Внутренний враг Флегонт Георгиевич не отпирался: да, это он ходатайствовал перед главком, чтобы эту четверку оставили у него, да, это он временно поселил их в красном уголке… На все вопросы отвечал «да». Это чекистам понравилось. Не понравилось только то, что он якобы не подозревал, что эти четверо – подпольная террористическая организация, приспешники мировой системы империализма. За это его били мокрым полотенцем по лицу до тех пор, пока не добились сотрясения мозга, потом дали голому поостыть на холодном цементном полу. После пяти часов «холодильной камеры» он охотно подписывал все, что ему подсовывали.

Отделался он легко: пятнадцать лет лагерей и десять лет поражения в правах. Полученное образование ему очень и очень пригодилось – на Колыме он валил все тот же лес.

За несколько месяцев до смерти Сталина окончился его лагерный срок, но на поселение его оправили только в пятьдесят пятом году. Сначала пил беспробудно, а потом встретил Дашу, выходил ее, они поженились, а первое, что он сделал, когда они приехали в наши края, добровольно лег в психиатрическую клинику с целью вылечиться от алкоголизма. С тех пор алкоголя в рот не берет.

Хозяйка

Дарья Архиповна по жизни своей высоких постов не занимала. Окончила она семь классов, а вскоре село Яблоневое заняли фашисты. Спряталась она на окраине села у дальней родственницы, на улицу не показывалась. А если выгоняла нужда, в старую грязную фуфайку рядилась, старым платочком по самые глаза завязывалась, да щеки пеплом вымарывала. В центр села не ходила, а на окраине – где бочком, где огородами, чтобы солдатам на глаза не попасться. Картошки или брюквы накопает, хворосту из посадки принесет, да и опять в хату.

А вот ее однокласснице, Ганне, не повезло – впала она в глаз одному фашисту. Тот выследил, в какой хате девка прячется, да и пришел вечерком с двумя такими же. Бабку с дедом в сарае заперли, а сами до утра Ганку к взрослой жизни приучали. Хотела Ганка руки на себя наложить, да что-то удержало ее. Может, шмат сала да буханка хлеба с двумя кусками сахара, что ей ночные гости оставили, может еще что… Короче, не только жива осталась, а со временем еще и во вкус вошла. Стала в открытую по селу ходить. Одеваться получше стала. Вражеские солдаты себя цивилизованными считали – то продуктами с ней за услуги расплачивались, то рейхсмарками. Она же в свою очередь, стала расширять спектр своих услуг – стала доносить на односельчан, кто что от них из своего прошлого скрывает, кто что у них подворовывает. Виновных фашисты наказывали по всей строгости военного положения, а Ганка все пышнее становилась да смелее. А когда пришла Советская армия, Ганка с немцами сбежала.

Да видно, не нужны были отступающим немцам предатели и проститутки, бросили они где-то Ганку по дороге, пришлось той домой возвращаться. Конечно, не в свое село. Нашла она в тридцати километрах дальних родственников, ничего о Ганкиных похождениях не знающих. Может, и дожила бы Ганка себе в тиши до глубокой старости, если бы не случай, которых свел ее с Дарьей. И случай-то простой: встретились две женщины на перроне вокзала, сделали вид, что не узнали друг друга, да и разъехались в разные стороны.

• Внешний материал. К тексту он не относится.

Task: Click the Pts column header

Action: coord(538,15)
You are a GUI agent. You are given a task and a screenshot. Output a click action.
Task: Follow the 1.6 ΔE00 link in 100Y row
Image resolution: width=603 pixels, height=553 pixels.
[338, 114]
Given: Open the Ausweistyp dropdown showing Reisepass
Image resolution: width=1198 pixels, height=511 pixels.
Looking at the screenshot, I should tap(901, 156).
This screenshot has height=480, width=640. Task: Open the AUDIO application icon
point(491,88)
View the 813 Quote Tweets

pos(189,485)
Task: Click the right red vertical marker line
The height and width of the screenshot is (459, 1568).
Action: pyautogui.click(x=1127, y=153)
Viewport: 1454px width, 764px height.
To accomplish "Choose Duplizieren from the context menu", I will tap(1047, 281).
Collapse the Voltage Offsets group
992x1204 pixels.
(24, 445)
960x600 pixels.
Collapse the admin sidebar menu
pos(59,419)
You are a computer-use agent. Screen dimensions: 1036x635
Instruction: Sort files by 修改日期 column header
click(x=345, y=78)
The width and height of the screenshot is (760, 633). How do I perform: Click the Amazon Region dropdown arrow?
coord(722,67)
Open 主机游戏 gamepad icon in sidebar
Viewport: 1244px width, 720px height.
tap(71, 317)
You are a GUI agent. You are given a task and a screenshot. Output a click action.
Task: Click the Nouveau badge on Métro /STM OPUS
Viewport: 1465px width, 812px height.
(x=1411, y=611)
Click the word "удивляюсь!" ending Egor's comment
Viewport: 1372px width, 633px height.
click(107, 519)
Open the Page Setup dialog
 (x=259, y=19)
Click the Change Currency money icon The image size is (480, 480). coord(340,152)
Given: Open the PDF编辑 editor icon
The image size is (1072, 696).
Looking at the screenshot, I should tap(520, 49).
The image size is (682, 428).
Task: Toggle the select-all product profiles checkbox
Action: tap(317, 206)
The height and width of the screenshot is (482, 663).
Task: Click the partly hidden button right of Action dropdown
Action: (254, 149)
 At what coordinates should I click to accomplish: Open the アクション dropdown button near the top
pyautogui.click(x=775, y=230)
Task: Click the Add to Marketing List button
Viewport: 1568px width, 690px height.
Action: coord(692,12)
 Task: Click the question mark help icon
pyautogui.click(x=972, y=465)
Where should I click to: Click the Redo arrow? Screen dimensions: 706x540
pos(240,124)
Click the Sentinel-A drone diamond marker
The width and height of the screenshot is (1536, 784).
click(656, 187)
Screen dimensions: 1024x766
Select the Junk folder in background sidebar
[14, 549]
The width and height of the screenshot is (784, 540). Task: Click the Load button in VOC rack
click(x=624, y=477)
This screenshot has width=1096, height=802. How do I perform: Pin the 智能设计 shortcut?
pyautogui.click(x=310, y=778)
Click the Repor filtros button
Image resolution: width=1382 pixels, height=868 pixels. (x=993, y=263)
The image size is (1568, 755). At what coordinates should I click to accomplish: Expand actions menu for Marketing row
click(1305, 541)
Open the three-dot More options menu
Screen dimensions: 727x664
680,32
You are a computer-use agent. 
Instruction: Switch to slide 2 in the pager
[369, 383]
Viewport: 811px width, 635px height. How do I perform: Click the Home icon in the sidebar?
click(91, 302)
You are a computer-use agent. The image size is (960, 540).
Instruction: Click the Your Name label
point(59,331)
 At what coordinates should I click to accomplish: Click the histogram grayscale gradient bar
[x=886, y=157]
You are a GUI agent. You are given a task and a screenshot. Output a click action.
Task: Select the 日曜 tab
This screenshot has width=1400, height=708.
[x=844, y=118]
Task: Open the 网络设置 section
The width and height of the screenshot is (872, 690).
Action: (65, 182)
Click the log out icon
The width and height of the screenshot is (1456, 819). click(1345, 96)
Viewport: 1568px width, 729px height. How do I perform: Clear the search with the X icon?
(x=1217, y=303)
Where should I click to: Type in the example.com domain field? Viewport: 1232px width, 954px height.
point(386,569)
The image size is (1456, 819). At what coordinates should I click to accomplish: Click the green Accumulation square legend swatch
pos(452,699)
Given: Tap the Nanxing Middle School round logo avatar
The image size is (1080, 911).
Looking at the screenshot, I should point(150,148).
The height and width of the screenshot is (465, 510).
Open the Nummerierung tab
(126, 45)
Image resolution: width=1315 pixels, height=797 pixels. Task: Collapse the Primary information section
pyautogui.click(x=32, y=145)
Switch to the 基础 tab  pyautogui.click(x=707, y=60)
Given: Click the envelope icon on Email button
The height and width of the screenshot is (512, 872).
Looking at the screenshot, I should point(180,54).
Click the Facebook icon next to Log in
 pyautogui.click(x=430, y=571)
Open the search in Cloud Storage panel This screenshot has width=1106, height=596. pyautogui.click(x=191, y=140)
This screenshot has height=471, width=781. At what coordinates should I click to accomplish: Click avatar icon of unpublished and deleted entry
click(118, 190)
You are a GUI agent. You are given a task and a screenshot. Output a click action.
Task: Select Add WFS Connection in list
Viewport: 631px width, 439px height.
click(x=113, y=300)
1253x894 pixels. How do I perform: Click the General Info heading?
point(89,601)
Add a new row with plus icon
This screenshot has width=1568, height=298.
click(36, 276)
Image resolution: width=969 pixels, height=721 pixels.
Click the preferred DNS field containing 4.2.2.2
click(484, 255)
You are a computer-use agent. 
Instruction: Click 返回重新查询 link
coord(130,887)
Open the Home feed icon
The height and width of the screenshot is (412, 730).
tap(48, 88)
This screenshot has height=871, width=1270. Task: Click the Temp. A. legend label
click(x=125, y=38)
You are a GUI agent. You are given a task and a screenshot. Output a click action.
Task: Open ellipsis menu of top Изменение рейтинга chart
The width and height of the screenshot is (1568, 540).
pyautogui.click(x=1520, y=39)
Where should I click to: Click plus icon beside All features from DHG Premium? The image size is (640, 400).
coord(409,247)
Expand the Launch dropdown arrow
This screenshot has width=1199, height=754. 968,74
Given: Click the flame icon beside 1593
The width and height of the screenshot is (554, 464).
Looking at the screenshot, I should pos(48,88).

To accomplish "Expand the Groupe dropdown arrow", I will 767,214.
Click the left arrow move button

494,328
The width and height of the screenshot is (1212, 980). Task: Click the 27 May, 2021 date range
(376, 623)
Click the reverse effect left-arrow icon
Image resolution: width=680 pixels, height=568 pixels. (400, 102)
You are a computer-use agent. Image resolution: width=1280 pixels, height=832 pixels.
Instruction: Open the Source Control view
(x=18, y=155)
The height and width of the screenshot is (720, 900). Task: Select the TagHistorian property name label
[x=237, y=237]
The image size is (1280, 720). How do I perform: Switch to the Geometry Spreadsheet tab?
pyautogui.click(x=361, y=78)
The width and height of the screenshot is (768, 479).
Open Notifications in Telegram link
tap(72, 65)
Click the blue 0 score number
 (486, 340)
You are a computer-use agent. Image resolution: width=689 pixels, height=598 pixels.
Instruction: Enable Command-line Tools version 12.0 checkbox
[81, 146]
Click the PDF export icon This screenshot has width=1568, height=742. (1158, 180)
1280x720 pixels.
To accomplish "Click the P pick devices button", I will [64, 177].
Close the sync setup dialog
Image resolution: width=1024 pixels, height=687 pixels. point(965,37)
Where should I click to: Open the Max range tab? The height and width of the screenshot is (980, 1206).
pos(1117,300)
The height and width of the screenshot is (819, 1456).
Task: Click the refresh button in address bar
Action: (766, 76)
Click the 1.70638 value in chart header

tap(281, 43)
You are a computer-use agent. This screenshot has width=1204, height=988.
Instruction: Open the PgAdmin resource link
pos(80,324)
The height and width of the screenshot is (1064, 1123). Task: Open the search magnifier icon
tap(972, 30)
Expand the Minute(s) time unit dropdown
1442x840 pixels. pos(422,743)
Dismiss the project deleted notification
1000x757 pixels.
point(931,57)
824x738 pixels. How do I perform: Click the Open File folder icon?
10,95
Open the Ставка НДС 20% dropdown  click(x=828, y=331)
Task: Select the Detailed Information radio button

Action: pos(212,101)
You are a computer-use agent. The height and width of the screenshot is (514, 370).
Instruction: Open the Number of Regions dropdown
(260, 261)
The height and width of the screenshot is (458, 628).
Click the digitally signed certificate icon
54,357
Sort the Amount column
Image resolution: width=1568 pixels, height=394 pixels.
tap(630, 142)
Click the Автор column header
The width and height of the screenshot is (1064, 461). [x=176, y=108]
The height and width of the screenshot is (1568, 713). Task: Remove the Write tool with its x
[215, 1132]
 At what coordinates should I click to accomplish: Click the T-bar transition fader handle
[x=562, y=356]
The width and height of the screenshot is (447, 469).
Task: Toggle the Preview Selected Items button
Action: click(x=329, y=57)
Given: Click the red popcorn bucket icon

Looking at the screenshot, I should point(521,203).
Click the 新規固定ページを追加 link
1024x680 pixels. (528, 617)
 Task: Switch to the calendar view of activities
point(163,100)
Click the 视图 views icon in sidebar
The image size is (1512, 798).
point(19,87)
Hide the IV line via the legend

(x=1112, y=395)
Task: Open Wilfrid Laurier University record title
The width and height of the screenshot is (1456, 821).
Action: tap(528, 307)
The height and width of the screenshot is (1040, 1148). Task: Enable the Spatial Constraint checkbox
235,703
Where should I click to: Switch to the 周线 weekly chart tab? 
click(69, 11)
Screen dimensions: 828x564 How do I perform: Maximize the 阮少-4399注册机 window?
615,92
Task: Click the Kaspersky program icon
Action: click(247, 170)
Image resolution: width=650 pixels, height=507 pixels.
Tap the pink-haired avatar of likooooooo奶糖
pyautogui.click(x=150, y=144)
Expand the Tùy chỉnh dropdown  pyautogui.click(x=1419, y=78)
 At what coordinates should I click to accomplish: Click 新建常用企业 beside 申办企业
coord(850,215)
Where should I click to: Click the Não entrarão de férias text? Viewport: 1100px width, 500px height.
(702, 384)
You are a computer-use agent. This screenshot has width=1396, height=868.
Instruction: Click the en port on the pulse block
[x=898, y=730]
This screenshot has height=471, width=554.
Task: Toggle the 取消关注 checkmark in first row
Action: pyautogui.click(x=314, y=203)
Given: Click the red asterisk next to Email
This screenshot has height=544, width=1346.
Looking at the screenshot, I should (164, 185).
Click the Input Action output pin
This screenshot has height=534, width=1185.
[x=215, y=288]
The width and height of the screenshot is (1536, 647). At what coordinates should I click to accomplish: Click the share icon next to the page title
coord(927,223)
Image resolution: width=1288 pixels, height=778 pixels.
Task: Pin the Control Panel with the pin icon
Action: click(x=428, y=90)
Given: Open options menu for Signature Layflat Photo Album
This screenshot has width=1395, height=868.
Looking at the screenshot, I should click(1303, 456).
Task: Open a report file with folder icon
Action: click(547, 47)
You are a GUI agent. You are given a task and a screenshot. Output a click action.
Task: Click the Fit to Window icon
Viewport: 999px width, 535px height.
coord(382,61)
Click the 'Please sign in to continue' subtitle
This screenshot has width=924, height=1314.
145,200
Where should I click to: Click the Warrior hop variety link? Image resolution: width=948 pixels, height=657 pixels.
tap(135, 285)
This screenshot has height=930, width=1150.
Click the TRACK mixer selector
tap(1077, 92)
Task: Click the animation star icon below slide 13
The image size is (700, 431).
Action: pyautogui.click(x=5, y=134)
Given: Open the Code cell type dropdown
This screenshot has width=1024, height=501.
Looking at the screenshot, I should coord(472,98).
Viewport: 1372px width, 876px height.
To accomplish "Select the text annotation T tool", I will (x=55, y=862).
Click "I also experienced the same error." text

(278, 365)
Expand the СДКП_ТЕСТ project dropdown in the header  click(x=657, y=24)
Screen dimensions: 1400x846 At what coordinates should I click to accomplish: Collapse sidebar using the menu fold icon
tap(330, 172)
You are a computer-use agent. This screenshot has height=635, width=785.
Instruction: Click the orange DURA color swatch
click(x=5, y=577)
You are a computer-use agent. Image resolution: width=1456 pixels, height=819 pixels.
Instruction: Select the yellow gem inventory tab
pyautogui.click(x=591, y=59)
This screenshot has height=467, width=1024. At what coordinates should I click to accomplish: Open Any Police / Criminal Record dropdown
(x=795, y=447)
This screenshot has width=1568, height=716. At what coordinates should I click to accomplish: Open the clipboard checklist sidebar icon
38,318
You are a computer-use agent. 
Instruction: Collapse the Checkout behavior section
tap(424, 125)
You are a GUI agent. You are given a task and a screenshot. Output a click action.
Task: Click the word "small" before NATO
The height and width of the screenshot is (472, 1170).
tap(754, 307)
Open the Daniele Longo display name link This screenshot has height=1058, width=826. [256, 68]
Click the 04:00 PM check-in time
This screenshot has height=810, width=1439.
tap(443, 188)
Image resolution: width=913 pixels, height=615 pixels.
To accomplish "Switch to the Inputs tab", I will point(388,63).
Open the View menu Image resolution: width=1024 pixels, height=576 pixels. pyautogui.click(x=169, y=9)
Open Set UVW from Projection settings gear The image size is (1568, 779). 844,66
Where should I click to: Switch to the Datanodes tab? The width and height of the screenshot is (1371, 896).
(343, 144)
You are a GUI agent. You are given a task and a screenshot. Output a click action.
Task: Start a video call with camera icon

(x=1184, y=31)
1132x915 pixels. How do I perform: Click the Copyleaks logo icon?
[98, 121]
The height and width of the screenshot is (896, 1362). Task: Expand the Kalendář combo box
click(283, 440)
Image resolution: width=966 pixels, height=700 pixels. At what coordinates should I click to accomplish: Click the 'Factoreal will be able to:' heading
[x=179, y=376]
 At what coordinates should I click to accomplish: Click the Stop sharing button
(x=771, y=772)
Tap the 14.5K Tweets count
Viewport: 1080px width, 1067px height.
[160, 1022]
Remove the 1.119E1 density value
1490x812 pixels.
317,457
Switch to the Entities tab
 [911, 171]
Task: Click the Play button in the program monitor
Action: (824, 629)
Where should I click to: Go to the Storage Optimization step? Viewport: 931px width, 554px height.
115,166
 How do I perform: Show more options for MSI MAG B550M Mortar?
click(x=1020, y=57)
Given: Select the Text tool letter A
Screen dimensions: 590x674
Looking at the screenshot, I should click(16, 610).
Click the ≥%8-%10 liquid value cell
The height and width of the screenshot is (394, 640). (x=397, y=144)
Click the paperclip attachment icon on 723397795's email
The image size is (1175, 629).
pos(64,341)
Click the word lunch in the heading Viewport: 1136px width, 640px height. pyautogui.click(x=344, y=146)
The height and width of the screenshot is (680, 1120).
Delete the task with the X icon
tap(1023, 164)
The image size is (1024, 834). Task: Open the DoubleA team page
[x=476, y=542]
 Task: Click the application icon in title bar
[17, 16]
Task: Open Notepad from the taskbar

Только Ганка шустрой оказалась: пока Дарья на элеватор документы отвозила да назад возвращалась, было подброшено в компетентные органы письмо без подписи, где очень-очень подробно описаны «подвиги» Ганки с указанием фамилий наказанных фашистами людей, количество обслуживаемых немецких клиентов и прочее. Только вместо Ганкиной фамилии там Дашина стояла. Вернулась Дарья домой, а ей не дали и в хату войти.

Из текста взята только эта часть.